Dataset entries
BEGIN

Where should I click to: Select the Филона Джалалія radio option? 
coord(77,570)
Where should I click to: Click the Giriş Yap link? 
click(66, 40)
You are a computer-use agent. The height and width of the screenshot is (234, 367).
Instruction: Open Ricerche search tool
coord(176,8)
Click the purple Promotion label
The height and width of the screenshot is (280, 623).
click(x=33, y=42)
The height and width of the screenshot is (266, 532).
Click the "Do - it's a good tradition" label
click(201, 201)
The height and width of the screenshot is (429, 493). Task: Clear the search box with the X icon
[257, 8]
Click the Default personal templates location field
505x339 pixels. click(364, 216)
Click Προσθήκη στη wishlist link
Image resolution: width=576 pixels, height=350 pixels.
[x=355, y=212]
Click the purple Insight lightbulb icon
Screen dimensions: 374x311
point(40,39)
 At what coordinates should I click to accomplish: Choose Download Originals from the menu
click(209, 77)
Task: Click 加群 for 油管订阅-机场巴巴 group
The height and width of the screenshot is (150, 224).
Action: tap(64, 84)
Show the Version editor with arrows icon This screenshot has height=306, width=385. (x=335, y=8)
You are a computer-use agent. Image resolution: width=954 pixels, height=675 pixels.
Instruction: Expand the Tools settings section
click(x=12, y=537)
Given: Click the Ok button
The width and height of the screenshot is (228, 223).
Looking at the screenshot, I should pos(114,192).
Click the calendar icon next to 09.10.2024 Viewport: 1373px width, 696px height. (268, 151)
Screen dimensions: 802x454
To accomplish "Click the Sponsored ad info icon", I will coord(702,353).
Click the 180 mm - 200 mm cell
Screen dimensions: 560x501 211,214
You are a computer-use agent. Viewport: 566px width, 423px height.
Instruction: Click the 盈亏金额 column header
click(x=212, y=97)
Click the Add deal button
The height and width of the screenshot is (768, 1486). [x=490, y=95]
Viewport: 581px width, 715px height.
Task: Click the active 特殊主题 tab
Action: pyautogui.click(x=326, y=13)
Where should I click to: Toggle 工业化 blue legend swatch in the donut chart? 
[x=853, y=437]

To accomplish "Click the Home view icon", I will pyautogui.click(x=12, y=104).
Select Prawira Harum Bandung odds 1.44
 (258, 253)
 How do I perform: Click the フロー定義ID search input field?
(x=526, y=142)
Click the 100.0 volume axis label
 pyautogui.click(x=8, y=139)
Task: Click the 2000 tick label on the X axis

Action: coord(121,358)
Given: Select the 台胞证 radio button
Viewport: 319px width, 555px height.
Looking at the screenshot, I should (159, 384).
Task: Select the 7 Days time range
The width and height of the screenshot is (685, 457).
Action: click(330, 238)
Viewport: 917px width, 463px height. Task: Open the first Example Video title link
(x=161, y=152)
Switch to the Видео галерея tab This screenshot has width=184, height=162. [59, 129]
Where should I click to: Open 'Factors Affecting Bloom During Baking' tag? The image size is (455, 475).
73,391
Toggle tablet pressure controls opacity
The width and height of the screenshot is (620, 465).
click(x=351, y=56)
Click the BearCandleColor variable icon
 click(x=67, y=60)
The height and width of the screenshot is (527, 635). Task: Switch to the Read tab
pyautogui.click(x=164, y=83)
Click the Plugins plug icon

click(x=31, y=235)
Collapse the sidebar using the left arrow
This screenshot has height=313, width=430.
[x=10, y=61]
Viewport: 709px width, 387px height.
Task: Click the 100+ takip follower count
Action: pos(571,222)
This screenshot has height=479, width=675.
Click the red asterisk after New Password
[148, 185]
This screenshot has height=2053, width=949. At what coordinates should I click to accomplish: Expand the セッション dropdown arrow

END

* WORK INSTRUCTIONS *
Please reply with an exact copy of the lines above, starting at the first and ending at the line that holds "The height and width of the screenshot is (266, 532).".

* RESULT FOR THIS EXERCISE *
Where should I click to: Select the Филона Джалалія radio option? 
coord(77,570)
Where should I click to: Click the Giriş Yap link? 
click(66, 40)
You are a computer-use agent. The height and width of the screenshot is (234, 367).
Instruction: Open Ricerche search tool
coord(176,8)
Click the purple Promotion label
The height and width of the screenshot is (280, 623).
click(x=33, y=42)
The height and width of the screenshot is (266, 532).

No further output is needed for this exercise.